(DIRECTIVES)
(a) Translate this sentence from the Vikings passage into Spanish: "Those narratives might encompass some fragments of reality, but they can also be overly simplistic."
(b) Retype the part of the Vikings passage that opens with the words containing "At the combine" and closes with "do the job.".

(READING PASSAGE)
____________

He talked in detail on Friday about how he ordered a renovation of the Vikings' meeting room at their team facility, swapping out a flat floor and tables for stadium seating, where the coach could meet the eyes of every player in the room. He recalled more details from the film session he recently conducted with team scouts and front office members, detailing the specific responsibilities of each position in his defense and what kinds of players could best meet those responsibilities. And he largely declined to offer sweeping assessments of the Vikings' current players, saying he wanted to wait until he'd had a chance to work with them and observe them on the field this spring.

"I try not to prejudge that," he said. "Number one, I don't know if a guy's a smart guy, yet. I don't know what they were being told to do. I think you can make a lot of mistakes by guessing, 'Well, he should have been doing this,' but maybe the coach was telling him to do something else. Whatever they were telling him could be right or wrong, or maybe the player was in the wrong, too. But there are so many different ways to do it, it's what you believe in and how you do it."

The natural tendency in the NFL is to replace a fired coach with his opposite, or at least perceive that the replacement must inherently be the opposite of the fired coach. Frazier reached players through quiet motivation; therefore, Zimmer must do it through loud force. Those narratives might encompass some fragments of reality, but they can also be overly simplistic.

Zimmer will be more animated than Frazier, and if he is fiery, he'd follow Jerry Burns and Dennis Green in the tradition of Vikings coaches who have been that way. But for as many players as have credited Zimmer for getting the most out of them, his methods must be more nuanced than sheer volume and obscenity.

At the combine this week, he and Spielman have offered a part of his platform: Zimmer will have exacting standards for his players, but he'll make sure he's equipping them with enough knowledge to do the job.

"Bill Parcells used to have a big sign in the facility -- and I may put one up, too -- that said, 'Dumb players do dumb things. Smart players very seldom do dumb things,' and it's true," Zimmer said. "I want us to all understand that we all represent one another, and all of our livelihoods are based on how (we all) do. That's one of the things that we tried to do, tried to [set up] a good educational environment, football-wise."

____________

(DATA PROVIDED)

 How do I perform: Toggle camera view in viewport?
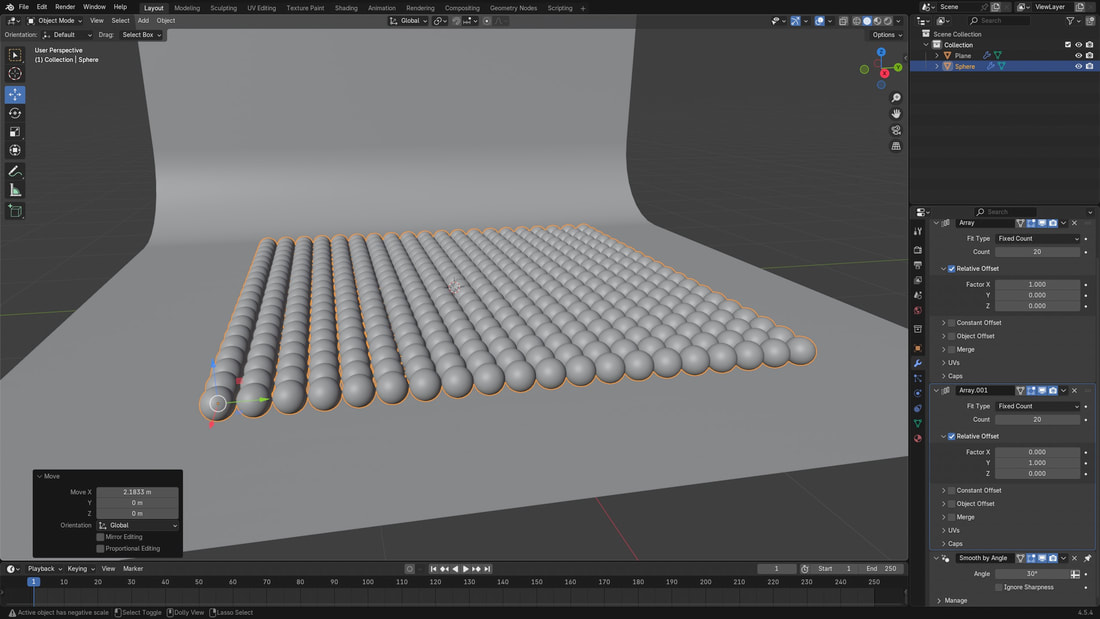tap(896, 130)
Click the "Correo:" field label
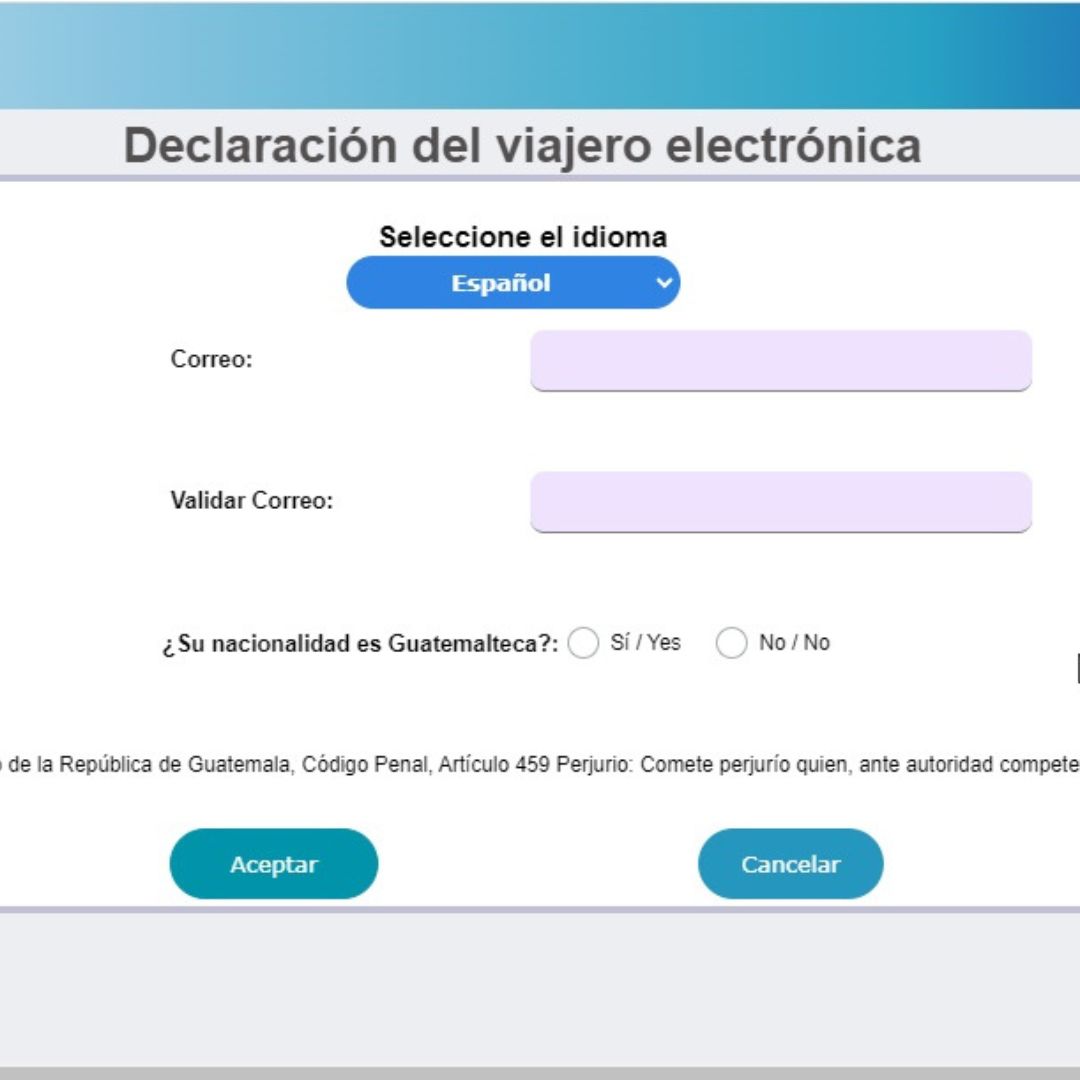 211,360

____________

(FINAL RESULTS)
(a) Esas narrativas podrían abarcar algunos fragmentos de la realidad, pero también pueden ser demasiado simplistas.

(b)
At the combine this week, he and Spielman have offered a part of his platform: Zimmer will have exacting standards for his players, but he'll make sure he's equipping them with enough knowledge to do the job.